[[ GIVEN INFORMATION, beginning ]]
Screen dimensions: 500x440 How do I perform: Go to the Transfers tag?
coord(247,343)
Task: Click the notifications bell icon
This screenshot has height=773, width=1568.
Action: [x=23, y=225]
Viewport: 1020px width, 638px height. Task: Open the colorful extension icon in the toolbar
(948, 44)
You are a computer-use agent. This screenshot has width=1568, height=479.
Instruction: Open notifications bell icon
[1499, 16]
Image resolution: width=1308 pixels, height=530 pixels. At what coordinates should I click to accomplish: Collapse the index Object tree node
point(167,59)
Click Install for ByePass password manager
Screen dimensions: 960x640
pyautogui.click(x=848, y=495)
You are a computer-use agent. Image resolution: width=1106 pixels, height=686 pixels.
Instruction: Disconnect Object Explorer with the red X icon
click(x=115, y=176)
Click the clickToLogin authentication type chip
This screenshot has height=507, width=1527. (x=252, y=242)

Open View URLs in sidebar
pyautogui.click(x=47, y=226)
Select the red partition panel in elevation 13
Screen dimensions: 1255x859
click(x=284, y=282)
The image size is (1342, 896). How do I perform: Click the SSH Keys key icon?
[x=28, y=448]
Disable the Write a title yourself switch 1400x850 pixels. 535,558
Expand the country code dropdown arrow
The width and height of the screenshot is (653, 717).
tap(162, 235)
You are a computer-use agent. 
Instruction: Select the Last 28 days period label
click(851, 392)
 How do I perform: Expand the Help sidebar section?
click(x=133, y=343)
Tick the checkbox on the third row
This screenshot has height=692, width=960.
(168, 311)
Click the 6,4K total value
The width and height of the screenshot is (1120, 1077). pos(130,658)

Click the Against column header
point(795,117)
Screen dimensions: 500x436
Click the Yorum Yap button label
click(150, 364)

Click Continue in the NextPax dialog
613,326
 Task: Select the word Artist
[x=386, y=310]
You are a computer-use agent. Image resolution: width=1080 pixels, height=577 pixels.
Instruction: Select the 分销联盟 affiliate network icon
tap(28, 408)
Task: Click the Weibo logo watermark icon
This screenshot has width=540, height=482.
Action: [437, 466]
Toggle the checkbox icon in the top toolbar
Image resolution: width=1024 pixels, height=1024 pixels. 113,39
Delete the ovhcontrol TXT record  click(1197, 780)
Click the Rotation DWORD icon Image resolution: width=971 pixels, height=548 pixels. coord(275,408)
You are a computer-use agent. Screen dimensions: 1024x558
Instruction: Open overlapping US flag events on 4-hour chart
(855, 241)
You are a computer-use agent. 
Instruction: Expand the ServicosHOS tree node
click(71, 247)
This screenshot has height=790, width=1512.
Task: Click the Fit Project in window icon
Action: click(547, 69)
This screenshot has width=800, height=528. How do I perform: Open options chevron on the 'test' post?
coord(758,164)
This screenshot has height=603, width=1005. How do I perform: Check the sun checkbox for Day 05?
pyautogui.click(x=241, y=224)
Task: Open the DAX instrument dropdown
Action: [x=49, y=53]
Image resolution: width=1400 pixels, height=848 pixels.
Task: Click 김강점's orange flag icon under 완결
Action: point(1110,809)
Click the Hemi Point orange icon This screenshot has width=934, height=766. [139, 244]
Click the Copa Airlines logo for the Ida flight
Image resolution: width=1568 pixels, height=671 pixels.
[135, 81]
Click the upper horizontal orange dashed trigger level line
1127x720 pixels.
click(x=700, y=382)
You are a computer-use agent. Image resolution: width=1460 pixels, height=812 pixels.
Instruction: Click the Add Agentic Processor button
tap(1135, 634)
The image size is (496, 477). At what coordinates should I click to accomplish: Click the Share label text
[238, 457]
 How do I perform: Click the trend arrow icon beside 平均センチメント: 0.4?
[[ GIVEN INFORMATION, end ]]
§ WHAT IS NEEDED
In the entries above, find lines with "computer" and copy each.

§ RESULT
You are a computer-use agent. This screenshot has width=1568, height=479.
You are a computer-use agent. Image resolution: width=1106 pixels, height=686 pixels.
You are a computer-use agent. 
You are a computer-use agent. Image resolution: width=1080 pixels, height=577 pixels.
You are a computer-use agent. Screen dimensions: 1024x558
You are a computer-use agent. 
You are a computer-use agent. Image resolution: width=1460 pixels, height=812 pixels.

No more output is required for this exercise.